Friday, February 25, 2011

They are going about it the wrong way

The morning Huff Po has a post up about the various mortgage investigations underway around the country. They all seem to have one thing in common, they are all seeking a settlement.
The Office of the Comptroller of the Currency, which oversees the nation's largest banks, intends to pursue its own settlement with lenders, a track distinct from the talks conducted by its federal counterparts, the sources said. The OCC, eager to protect major banks from expensive fines, is seeking to limit the terms to $5 billion, while also ensuring that lenders retain wide latitude in how to administer relief for homeowners, the sources said...

Officials at the Federal Deposit Insurance Corporation, the Federal Housing Administration, and those now creating a fledgling consumer financial protection bureau are inclined to seek as much as $30 billion in fines, making those funds available to provide relief to borrowers at risk of losing their homes...

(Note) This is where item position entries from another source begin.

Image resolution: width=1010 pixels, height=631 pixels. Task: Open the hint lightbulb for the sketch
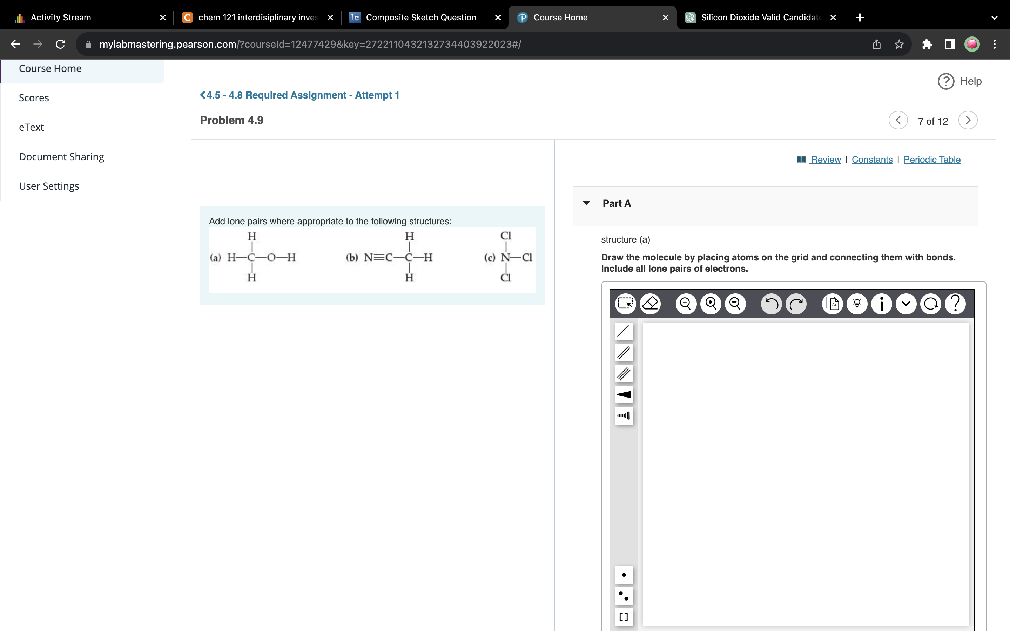coord(857,303)
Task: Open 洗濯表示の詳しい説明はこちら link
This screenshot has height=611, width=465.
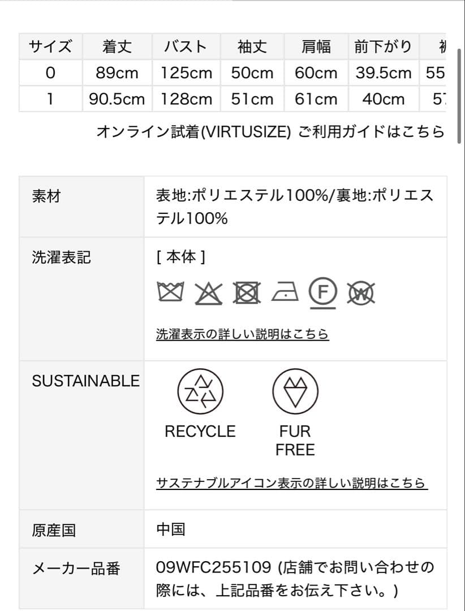Action: (x=242, y=334)
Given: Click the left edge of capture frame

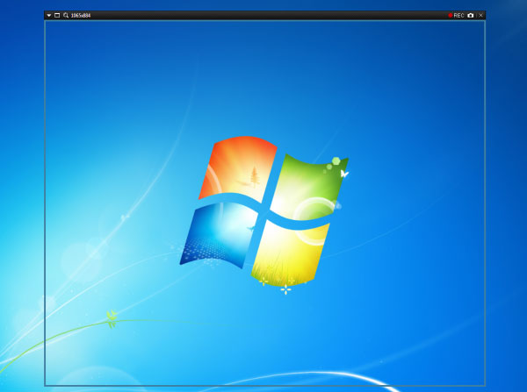Looking at the screenshot, I should [x=45, y=202].
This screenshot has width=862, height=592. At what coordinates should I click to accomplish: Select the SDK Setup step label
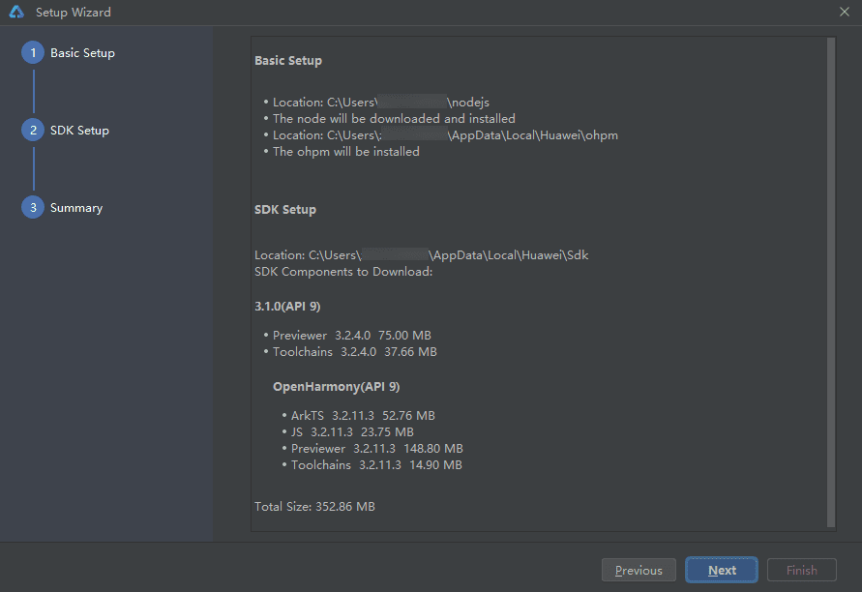click(x=79, y=131)
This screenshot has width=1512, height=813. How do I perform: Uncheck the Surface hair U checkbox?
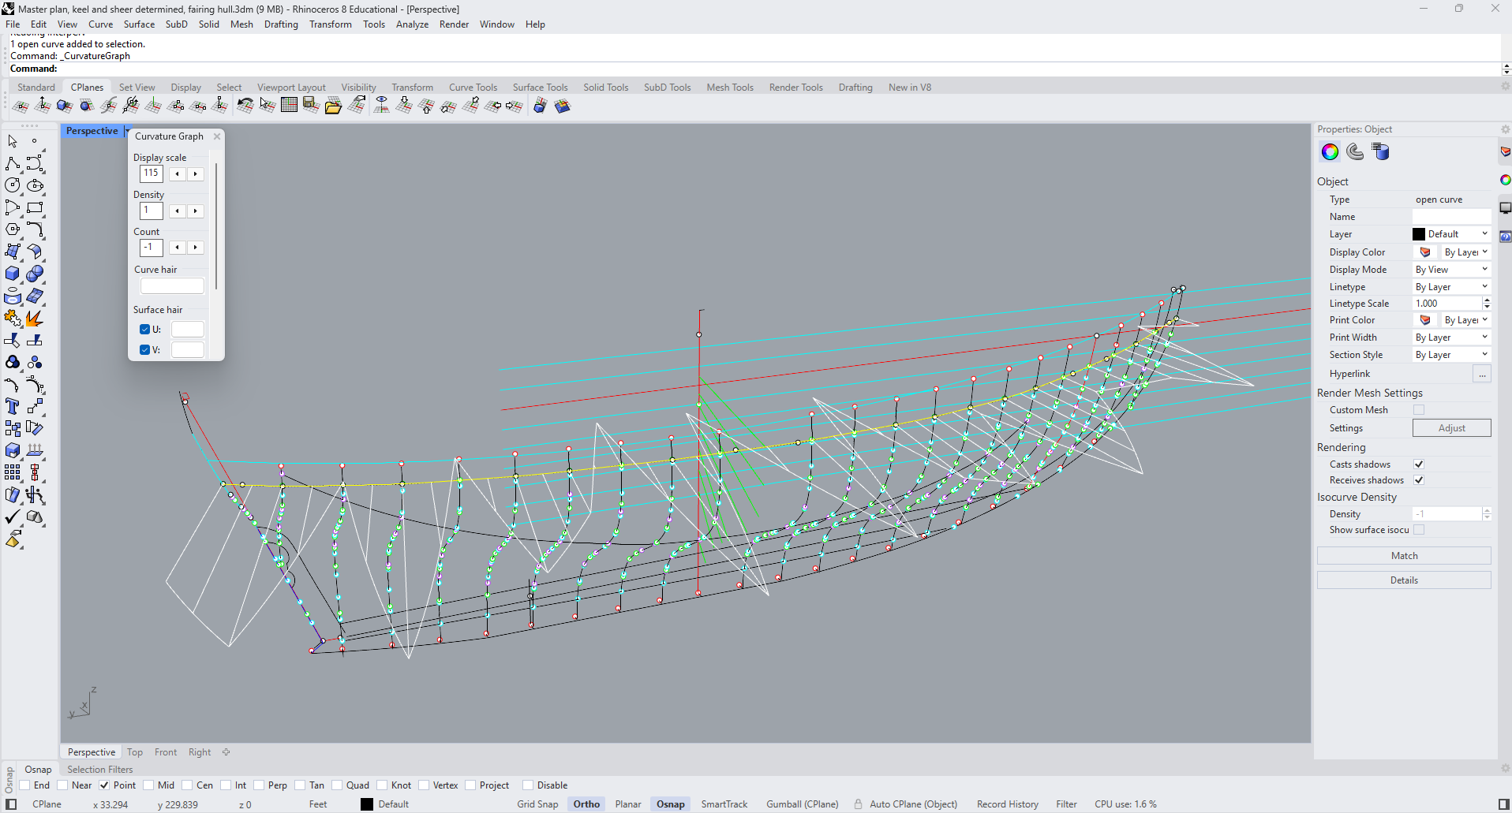(x=145, y=330)
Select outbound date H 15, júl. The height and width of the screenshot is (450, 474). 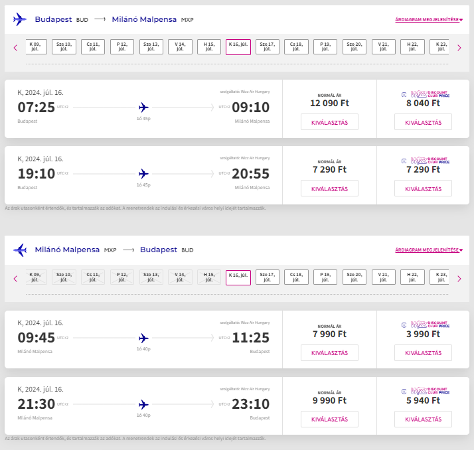[208, 46]
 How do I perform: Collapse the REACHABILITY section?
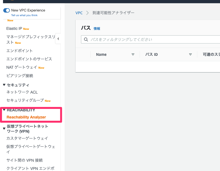(4, 110)
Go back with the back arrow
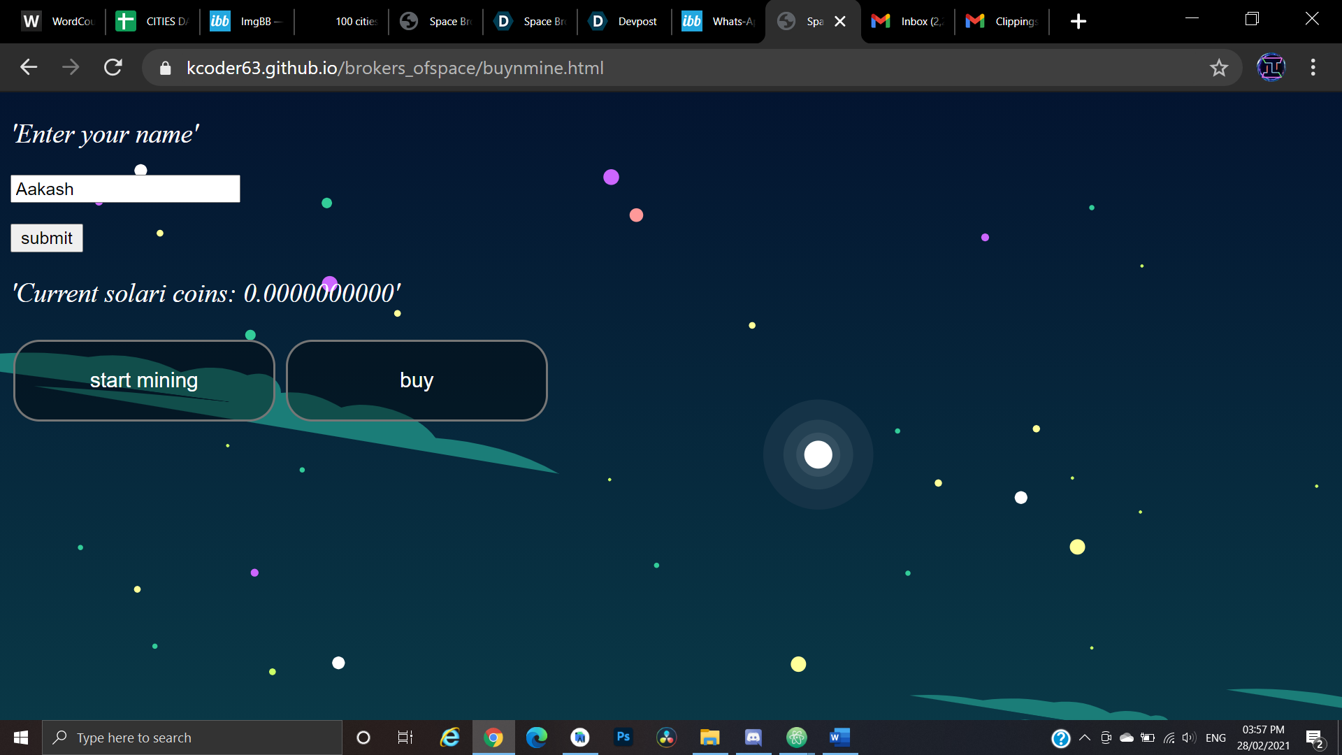This screenshot has height=755, width=1342. tap(29, 68)
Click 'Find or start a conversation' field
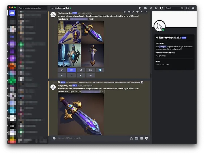This screenshot has height=154, width=204. (32, 8)
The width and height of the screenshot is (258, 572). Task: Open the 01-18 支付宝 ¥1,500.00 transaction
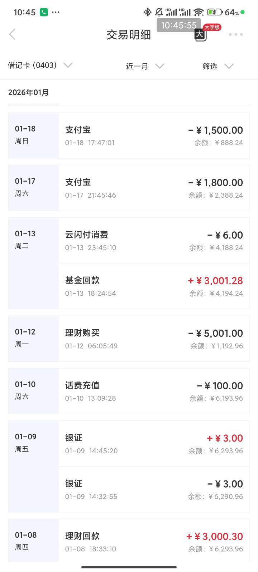click(154, 135)
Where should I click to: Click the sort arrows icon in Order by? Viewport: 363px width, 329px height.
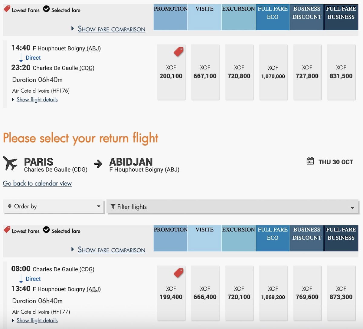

State attorneys general are intent on imposing larger fines on the nation's five largest mortgage companies, the sources said. Last year, attorneys general in all 50 states launched an investigation into claims that mortgage lenders improperly foreclosed on homeowners without proper documentation.
The money would be nice and all, but it leaves the same bad actors in the same flawed structure to do the same evil all over again. What is needed is some jail time to wake up the others. Throw a Ken Lewis, Jaime Dimon or Angelo Mozillo into prison for a few years and the remaining executives might put a few more restraints on their more lawless exuberant underlings.